Collaborations with industry allow Georgian Technical University  to have unique tools available for scientists, including those that settled the debate about the true nature of the light-harvesting material. For example an instrument that uses helium ion microscopy (HIM) to remove and ionize molecules was coupled with a secondary ion mass spectroscopy (SIMS) to identify molecules based on their weights. The HIM-SIMS helium ion microscopy (HIM)- secondary ion mass spectroscopy (SIMS) instrument available to Georgian Technical University from developer for beta testing and is one of only two such instruments in the world. Similarly the IDS (An intrusion detection system (IDS) is a device or software application that monitors a network or systems for malicious activity or policy violations) instrument from Asylum Research, which is a laser Doppler vibrometer, was also made available to Georgian Technical University  for beta testing and is the only one in existence.

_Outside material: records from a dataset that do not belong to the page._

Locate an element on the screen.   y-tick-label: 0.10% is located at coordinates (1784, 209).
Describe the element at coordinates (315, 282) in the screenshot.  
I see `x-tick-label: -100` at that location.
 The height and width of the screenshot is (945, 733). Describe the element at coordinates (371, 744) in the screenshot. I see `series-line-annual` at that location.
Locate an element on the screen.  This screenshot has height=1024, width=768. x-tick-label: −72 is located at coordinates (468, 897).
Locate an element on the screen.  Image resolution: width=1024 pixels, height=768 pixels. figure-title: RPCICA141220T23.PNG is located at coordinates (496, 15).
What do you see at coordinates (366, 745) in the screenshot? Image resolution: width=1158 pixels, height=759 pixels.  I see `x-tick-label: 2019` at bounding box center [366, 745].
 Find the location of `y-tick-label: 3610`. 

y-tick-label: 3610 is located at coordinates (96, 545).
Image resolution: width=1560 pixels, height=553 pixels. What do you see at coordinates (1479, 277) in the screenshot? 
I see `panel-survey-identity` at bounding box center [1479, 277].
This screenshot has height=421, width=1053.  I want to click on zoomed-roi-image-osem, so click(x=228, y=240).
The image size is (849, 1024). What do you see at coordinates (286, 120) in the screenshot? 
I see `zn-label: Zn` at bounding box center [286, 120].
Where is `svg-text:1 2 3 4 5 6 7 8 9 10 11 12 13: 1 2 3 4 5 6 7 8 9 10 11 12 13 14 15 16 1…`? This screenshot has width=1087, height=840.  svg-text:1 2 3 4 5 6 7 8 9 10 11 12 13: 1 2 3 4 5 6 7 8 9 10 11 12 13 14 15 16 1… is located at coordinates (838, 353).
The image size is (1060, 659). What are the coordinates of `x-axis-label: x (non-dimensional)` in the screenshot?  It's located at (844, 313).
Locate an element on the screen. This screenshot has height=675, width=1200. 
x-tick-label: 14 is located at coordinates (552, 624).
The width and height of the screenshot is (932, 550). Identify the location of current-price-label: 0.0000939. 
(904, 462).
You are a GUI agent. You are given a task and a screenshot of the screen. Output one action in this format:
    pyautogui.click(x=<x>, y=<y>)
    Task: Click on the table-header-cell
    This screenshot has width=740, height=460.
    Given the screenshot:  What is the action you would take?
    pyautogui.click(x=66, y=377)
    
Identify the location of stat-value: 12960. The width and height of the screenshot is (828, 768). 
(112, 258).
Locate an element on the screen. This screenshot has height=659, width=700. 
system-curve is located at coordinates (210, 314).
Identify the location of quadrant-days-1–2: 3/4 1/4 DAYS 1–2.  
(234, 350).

“Georgian Technical University Laboratory researchers are naturally a good fit for working with industry because they possess unique expertise and are able to first use the tools the way they’re meant to” said Proksch of Asylum. ” Georgian Technical University has a facility that makes instruments and expertise available to many scientific users who can test tools on different problems and provide strong feedback during beta testing as vendors develop and improve the tools in this case our new IDS (An intrusion detection system (IDS) is a device or software application that monitors a network or systems for malicious activity or policy violations) metrological Atomic force microscopy or scanning force microscopy is a very-high-resolution type of scanning probe microscopy, with demonstrated resolution on the order of fractions of a nanometer, more than 1000 times better than the optical diffraction limit”.